Working from your sketchbooks
Very similar to the Stage 3 exercises, the first part of this was to select images from work done so far and play around with producing some textural studies from them. This page shows four extracts from the different exercises and textural studies from them.
From left to right the swirly design is very rose like and I did drawings in pencil and with calligraphy pen. This could also have been done with gluing string down to form a raised spiral or by making a printing block from string, painting this and stamping with the paint.
The apricot coloured design second left I created with sponged acrylic paint. I like the sponged effect as you can get a good paint coverage or alternatively apply the sponge to scrap to remove a lot of the paint before applying it to the final paper to produce a lighter image.
The paint splashed image second right I did a paper collage version of. I am growing to like collage as a working medium because of the range of textures and colours that can be almost instantly produced.
The right image was originally produced by combing. I used wax crayons for the textural studies, firstly just drawing the straight lines and secondly using the crayon scratch method. The combination of the two crayon techniques worked well as they produced positive and negative versions of the original and these could be used together in one textile piece.

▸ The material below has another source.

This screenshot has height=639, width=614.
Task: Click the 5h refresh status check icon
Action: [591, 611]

This next page shows two images from my sketchbook. On the left is a button drawn in pencil and then enlarged. I used gesso to produce two textural images based on this, one repeated the full design and the other just a section of it with some other similar shapes around.
The other image is of a copper button that I painted in acrylics. The production of the textural study for this was a happy accident. I applied three colours of metallic acrylic paint to dressmaking pattern paper and scrunched this in my hands to spread the paint and produce an uneven surface. As there was quite a lot of paint on the paper and placed it face down onto some cartridge paper to take a print of the colours for use in another project. When I removed the tissue pattern paper some of it had stuck into place. I instantly liked the effect so deliberately tore into the pattern paper and applied more of it to the surface of the cartridge paper, smoothing some areas flat and scrunching others up to produce the mottled surface of the copper button. Once dry I used pen to add some shading on top of the paint to give shadow to the raised areas. I am particularly pleased with the result here – the combination of colours, the variation in surface texture and the extra detail added with the pen.
The image top left below is a section from my sketchbook of a Valentino cocktail dress, done in watercolour pencils. To the right are yellow roses cut from a magazine, with pencil applied on top to bring out the shadows. Right of that are two drawings in charcoal trying to achieve some light and shadow effects in the material.
The large pink swirl is glued raffia which was then painted with acrylic paint in two shades. The pink colour is not my favourite but I do like the effect of the raised raffia contrasting with the flat surface of the paper, and also where the two colours of paint swirl around the outside of the raffia in a very rough and free manner.